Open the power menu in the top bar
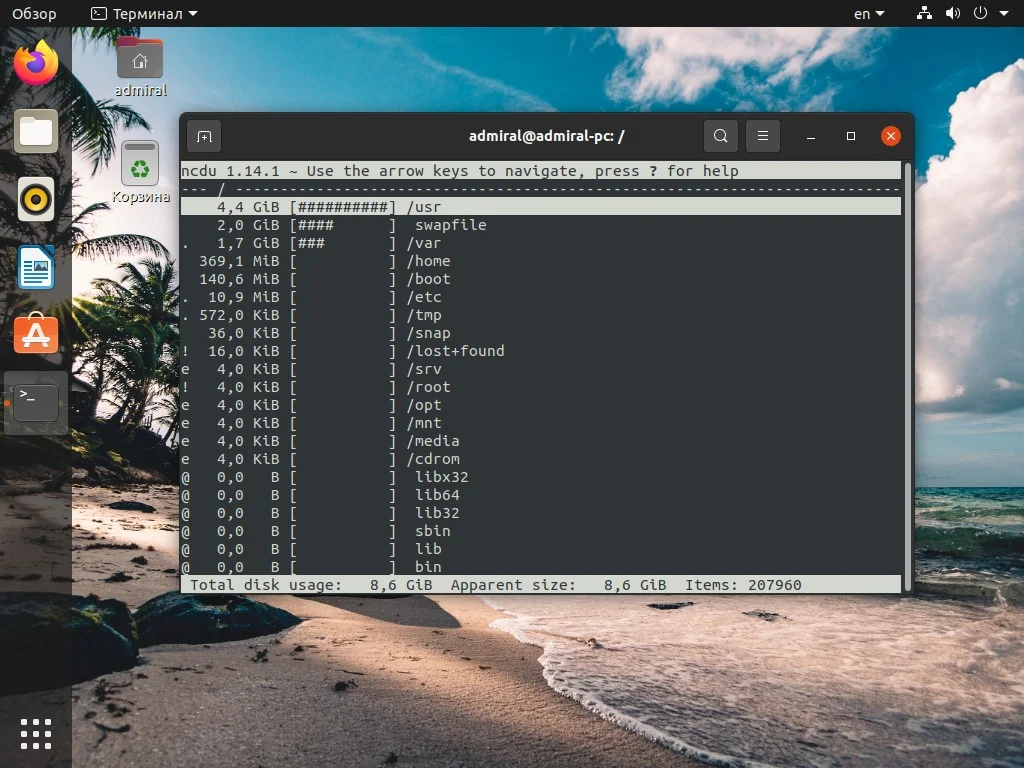 (981, 13)

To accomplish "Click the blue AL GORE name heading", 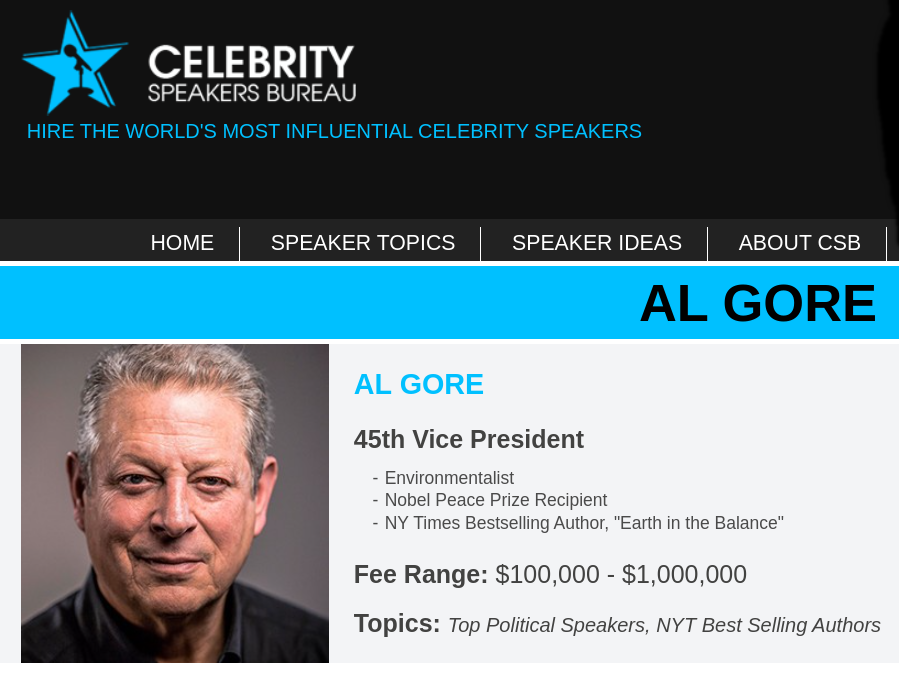I will pos(419,384).
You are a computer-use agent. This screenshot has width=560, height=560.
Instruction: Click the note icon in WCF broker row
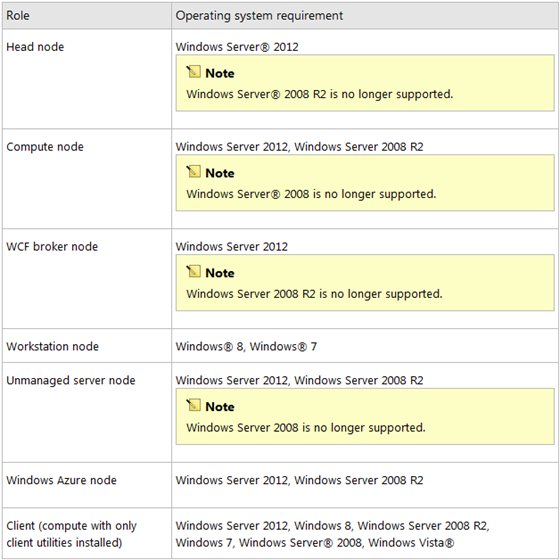pos(193,272)
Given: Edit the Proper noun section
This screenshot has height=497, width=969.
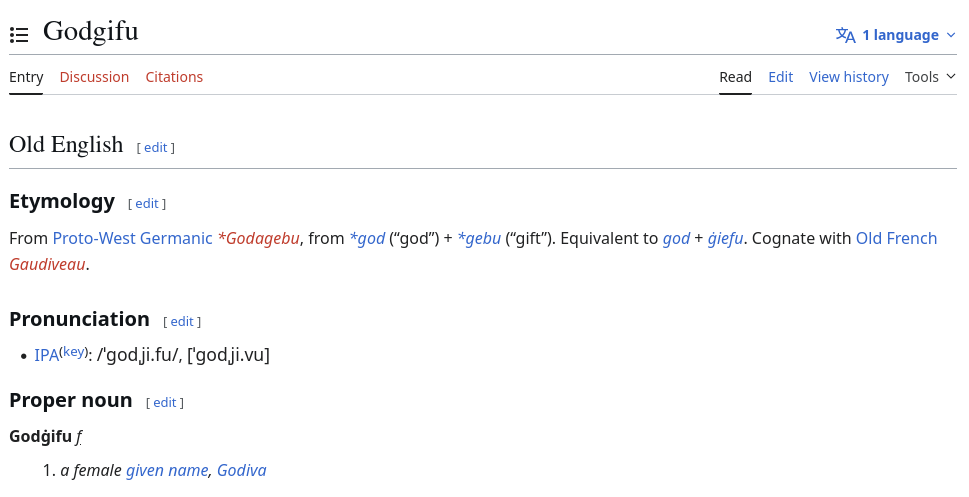Looking at the screenshot, I should pyautogui.click(x=164, y=402).
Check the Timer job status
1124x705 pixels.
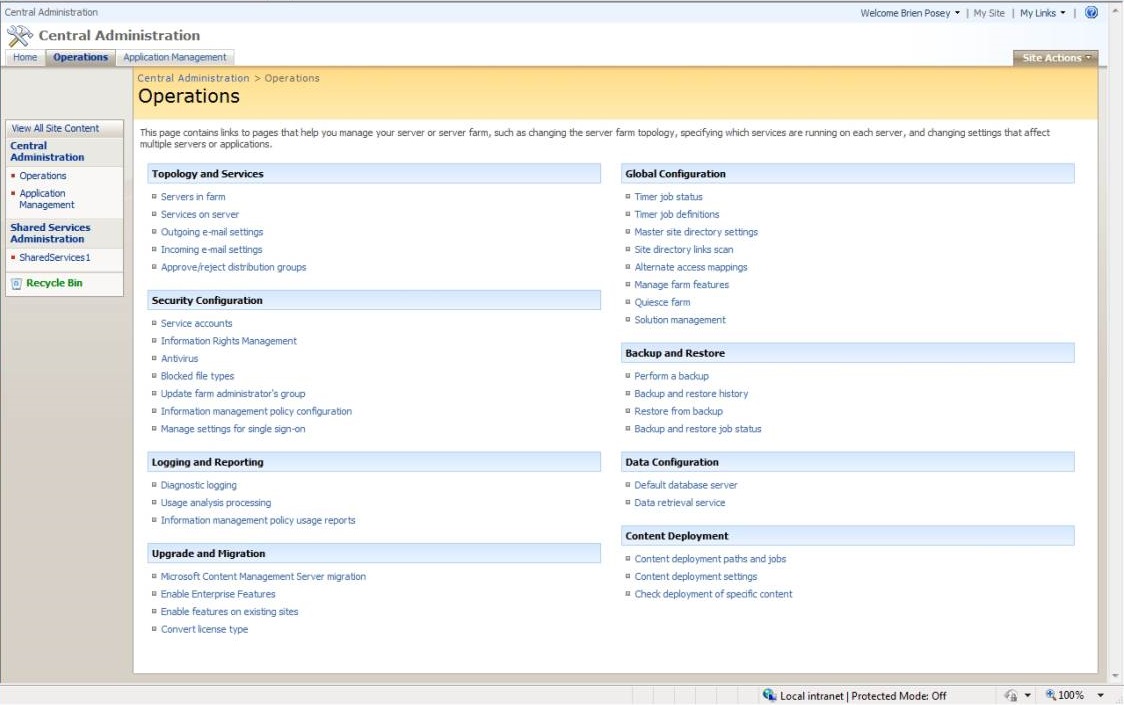668,196
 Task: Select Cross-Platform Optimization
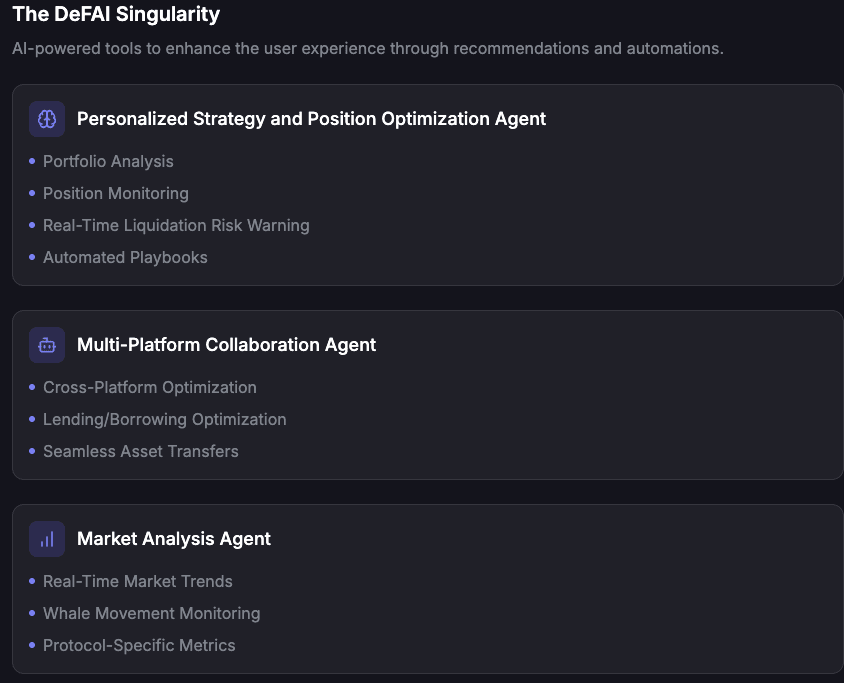click(x=150, y=387)
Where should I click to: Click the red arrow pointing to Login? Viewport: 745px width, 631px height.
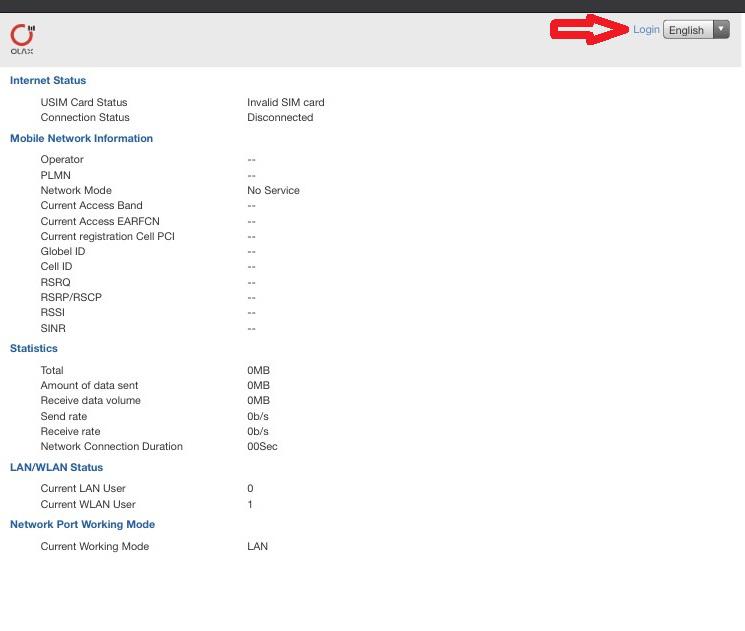pyautogui.click(x=589, y=29)
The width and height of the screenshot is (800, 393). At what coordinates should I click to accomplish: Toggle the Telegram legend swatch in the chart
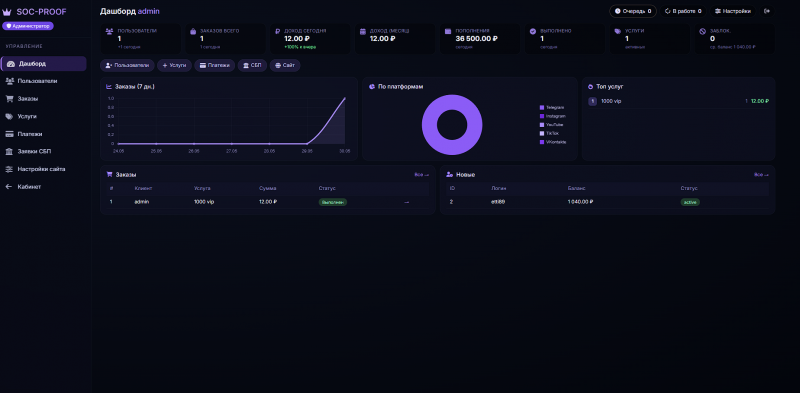tap(542, 108)
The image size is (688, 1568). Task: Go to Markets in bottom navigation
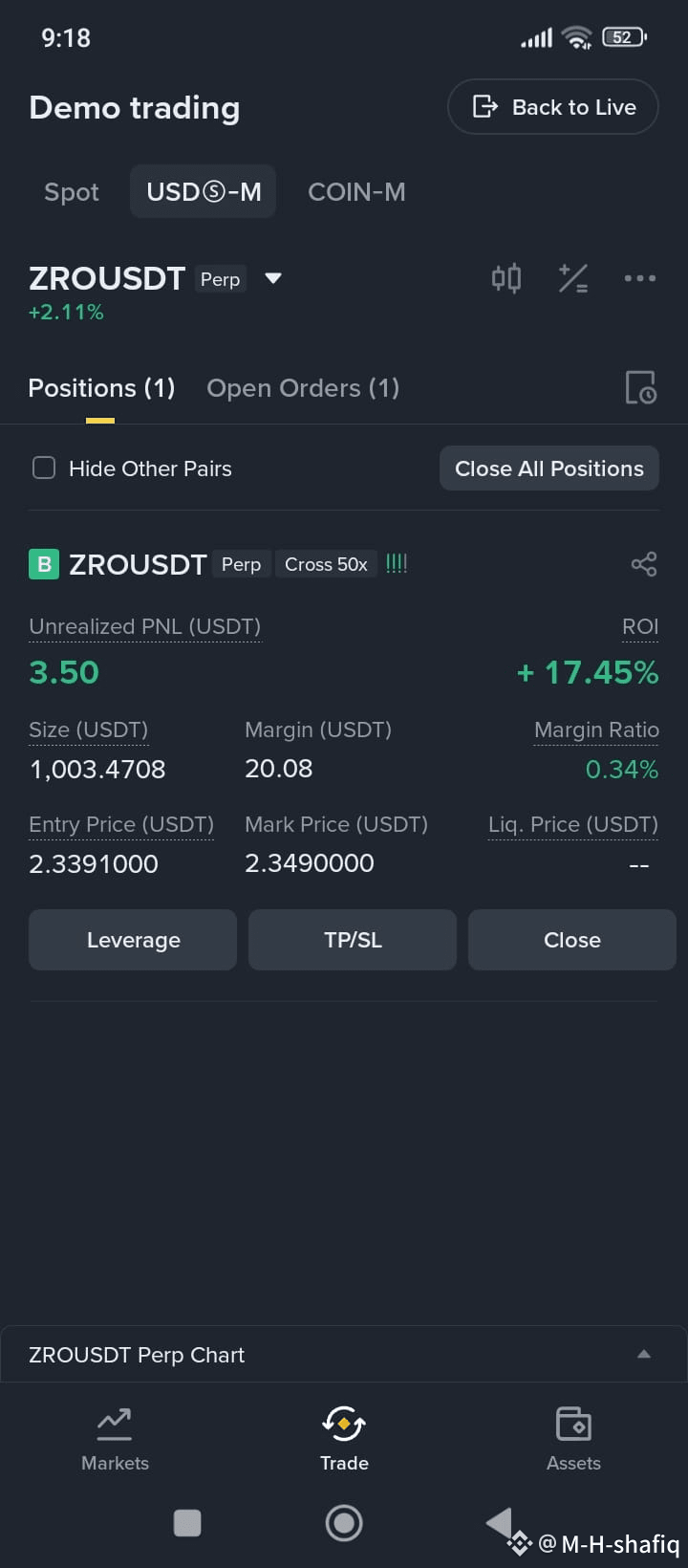pyautogui.click(x=115, y=1440)
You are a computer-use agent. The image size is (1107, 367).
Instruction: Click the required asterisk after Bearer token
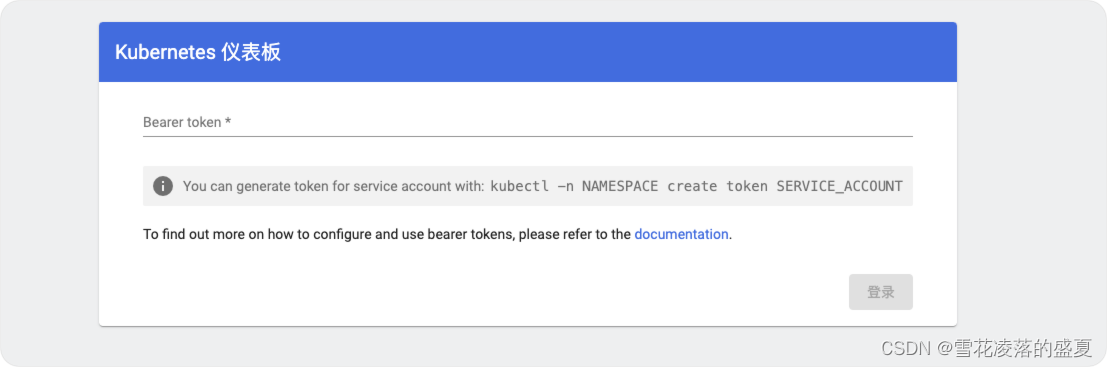point(228,121)
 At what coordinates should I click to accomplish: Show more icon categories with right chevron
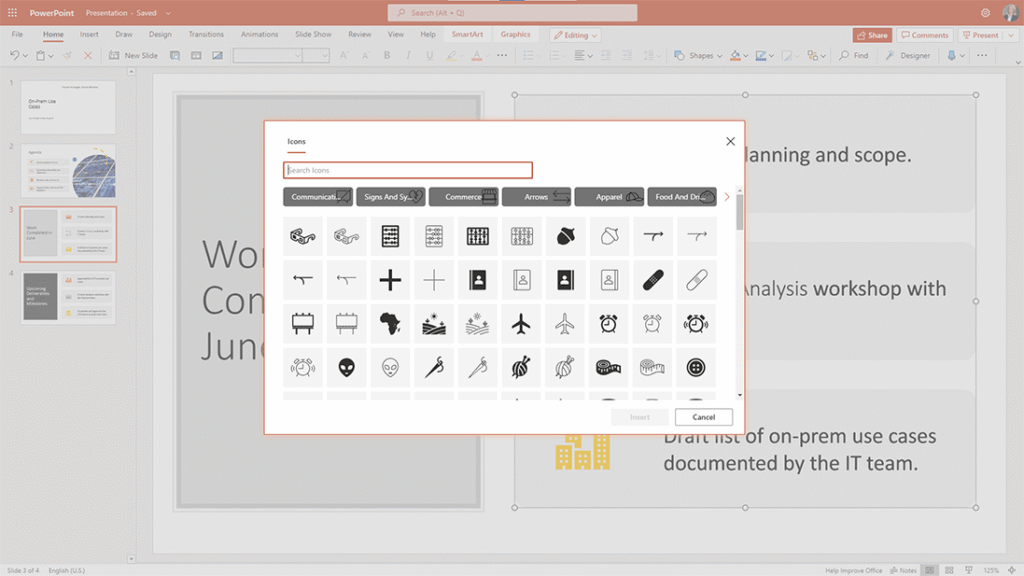pyautogui.click(x=727, y=197)
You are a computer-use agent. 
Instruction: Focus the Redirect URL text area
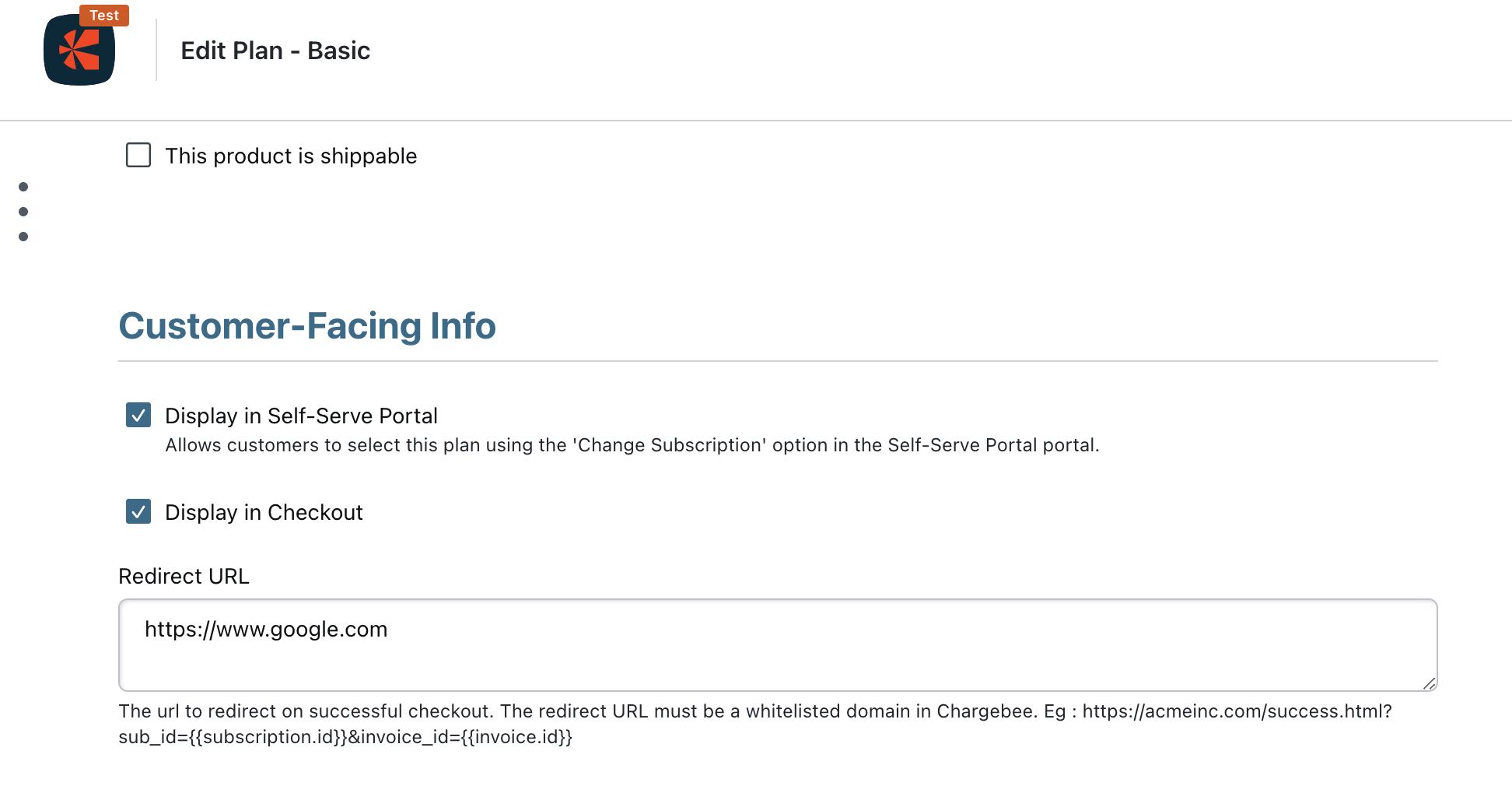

**TASK TO COMPLETE:**
Work out how many lines in the material contain the string "agent", then write that number and nothing more.

**COMPLETED TASK:**
3